“This shit is bananas. B-A-N-A-N-A-S” – Singer Gwen Stefani
Shit is crazy, no doubt. <- see what I did there?
Regardless of religion or political affiliation, I think that’s something we can all agree on.
In the United States, we have problems with employment, education, and healthcare.
Globally, there are governments collapsing, economies collapsing, and environments collapsing.
Shit is certainly crazy.
But how crazy?
About 4 years ago, our entire financial system nearly imploded. But when I looked out the window, everything was still calm.

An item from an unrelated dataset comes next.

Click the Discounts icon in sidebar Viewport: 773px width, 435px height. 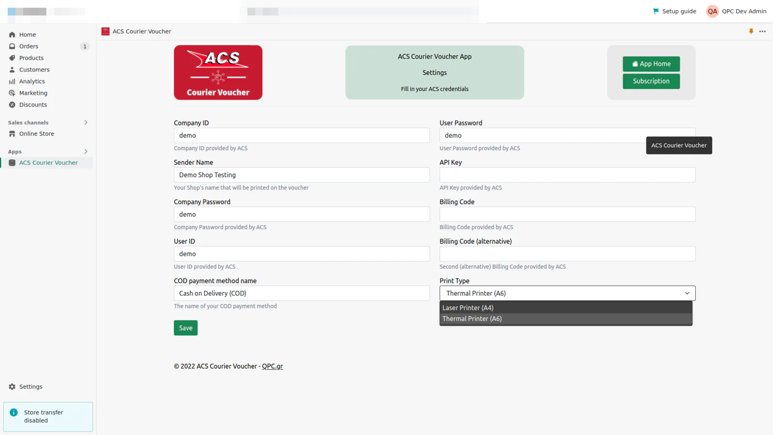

We adapted. And we continued living.
I bring this up because I see lots of nothing. “Nothing” is what people do when they are too scared to do “something.” A nice mixture of uncertainty and pessimism has kept many people from investing. We’re in (what some refer to as) a liquidity trap. Interest rates are invisible, yet people are still sitting on loads of cash afraid to make moves. The same goes for companies.
Everybody seems to be waiting. Waiting on the next fed announcement. Waiting to see who is in the White House. Waiting for “things to get better.”
Well, I’m here to tell you…
Things Will Get Better
I’m an optimist in a pessimistic world. It’s far easier to be a doubter than a believer. I’m here to convince you that human ingenuity will bring us out of this rut. I’m assuming that in 1929, no one thought things would get better. But they did. And they will continue to get better. (Check out “The Piercing of Gloom and Doom by Herbert London)
The History of Pessimism
“This telephone has too many shortcomings to be considered as a means of communication,” said the president of Western Union in 1876. “The device is of inherently no value to us.”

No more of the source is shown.